Edit permission management. We implement all applications using browser cookies. This design is the tradeoff for the deployment cold start. Users don’t need to register and login, but this design also prevents cross machine editing. SD and CE senders can only modify the late bound content using the same machine on which the content was created. Incorporating an account system can address this limitation.
Image cache. Table 1 shows that all the tested clients will only pull the latest version of images when the user opens the email. In fact, the content can be updated even if the user keeps the browser tab open infinitely without refreshing, since most browsers invalidate non-active tabs to save memory [7].
6 Limitations
Text to Image Conversion. Converting text into images also consumes extra bandwidth (SD/CE/IDash). We ran a test that renders 1000 100-character strings into images with default Gmail fonts, producing an average image size of 7.4 KB before compression. Considering emails are short in length (< 60 words [26]), the bandwidth difference is negligible with current LTE/WiFi network speed.
Our experiments find some email clients modify the image display style. The image can be blurred if the size doesn’t match exactly. A more sophisticated image hosting server can address that issue.
Search and other raw text features. One major drawback of late bound content is that it will break functionalities that rely on raw text, such as email search, text copy-paste, accessibility, and automatic event extraction. We considered putting backup text into "alt" tags, but this might lead to confusion if the updated late bound contents no longer match with the original "alt" text.

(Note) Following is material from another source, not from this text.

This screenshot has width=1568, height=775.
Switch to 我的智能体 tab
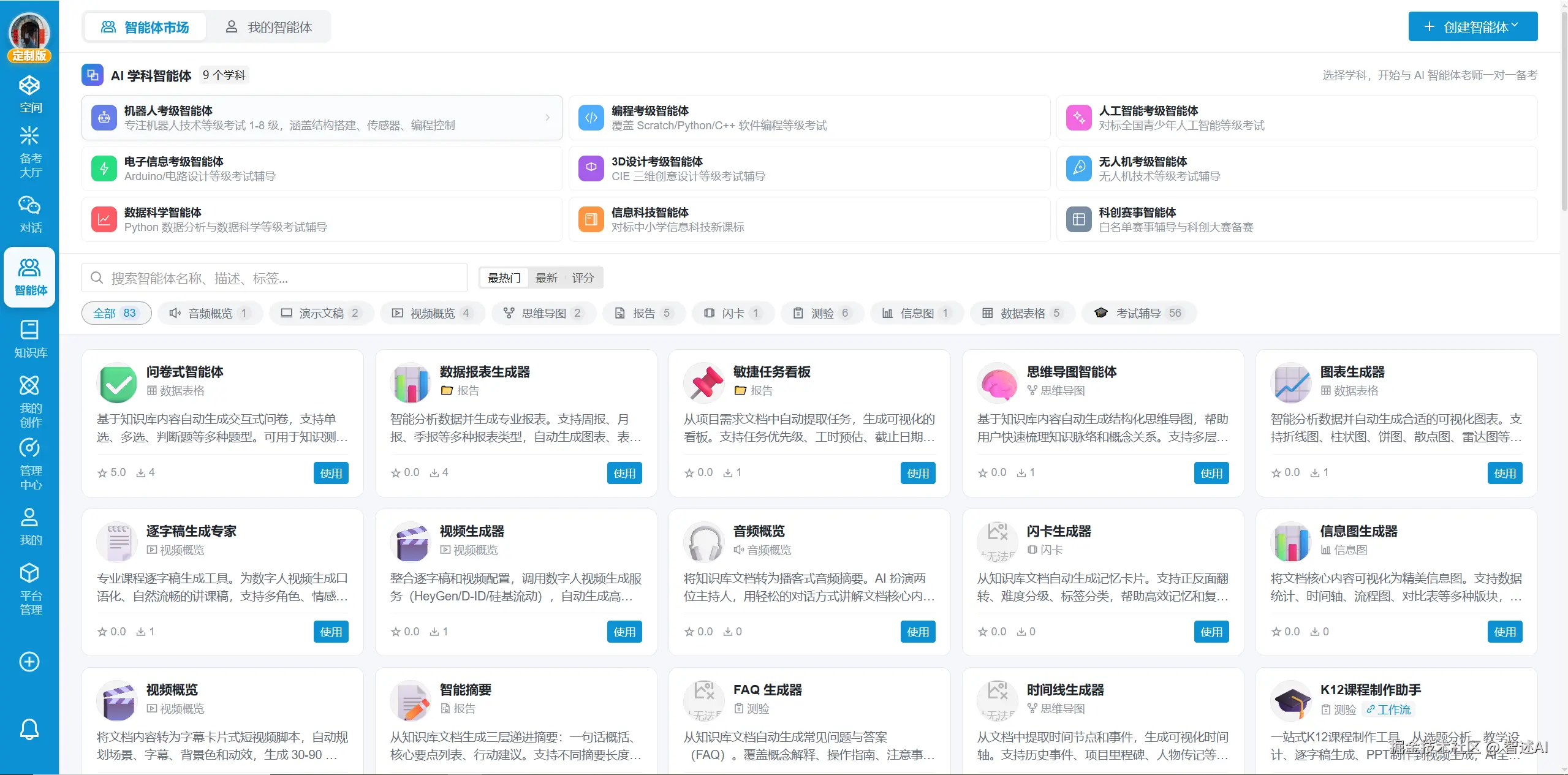(x=269, y=27)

These limitations should be considered in the final application design. For example, IDash, RWR, and SD only turn key numbers/phrases into images, so this would impact some but not all search queries. CE should be applied to mainly short-lived content, which requires less searchability.

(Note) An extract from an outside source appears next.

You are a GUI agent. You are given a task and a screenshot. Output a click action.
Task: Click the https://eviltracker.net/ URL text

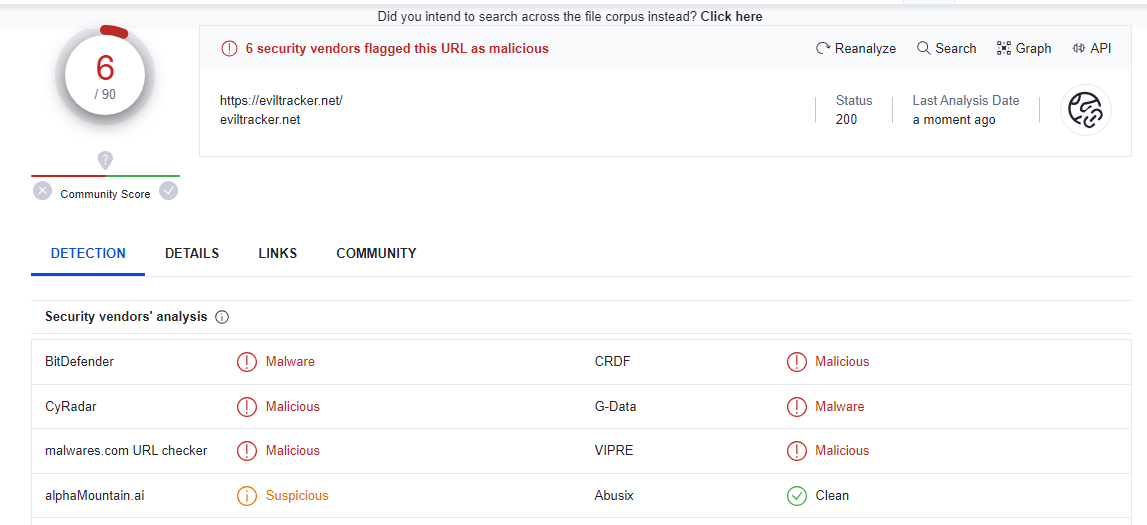pos(281,101)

Better integration of optical character recognition techniques should help this problem in the future. Another issue is that the display of late bound content depends on Internet accessibility. If a user is on a flight (and thus does not have access to the Internet), the late bound content might be out of date.
User adoption study. We considered running an in-lab user acceptance test. However, our preliminary survey shows that users have developed various tactics and preferences to use emails. Running a small scale study may lead to bias [5, 6]. Instead, we focus on how our approach can be employed and articulate example applications to help motivate our ideas.
Besides, while these extensions are derived from the same concept technically, the final presentation and usages are quite different from the non-technical end-user perspectives. The final unified system may only contain parts of the extensions described above.
7 Conclusion and Future Work
Late binding is a computer programming mechanism in which the object binding is deferred until runtime. We apply this concept to the email content and present five types of novel use of the email late bound content. These new applications can potentially improve the email’s security, usability, and email content management.
For future work, we plan to release this project on Chrome Extension Store and apply late bound content to rich media. For example, we can bind GIFs to summarized security camera footage and the time-lapse of traffic visualization in Google Maps. We believe late bound content can be deployed publicly as a standard feature of commercial emails, providing new ways to interact with email.